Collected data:
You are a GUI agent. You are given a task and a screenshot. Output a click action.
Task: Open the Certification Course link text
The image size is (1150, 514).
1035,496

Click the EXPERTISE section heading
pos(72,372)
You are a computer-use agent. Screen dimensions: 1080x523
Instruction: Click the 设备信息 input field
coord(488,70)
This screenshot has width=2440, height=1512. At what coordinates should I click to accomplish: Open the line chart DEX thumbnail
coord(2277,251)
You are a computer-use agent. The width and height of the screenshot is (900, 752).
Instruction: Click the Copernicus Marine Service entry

§ **ACTIVITY**: Lines with the word "computer" in them should be copied from the preceding records.

§ **PROBLEM SOLUTION**:
You are a computer-use agent. Screen dimensions: 1080x523
You are a computer-use agent. The width and height of the screenshot is (900, 752).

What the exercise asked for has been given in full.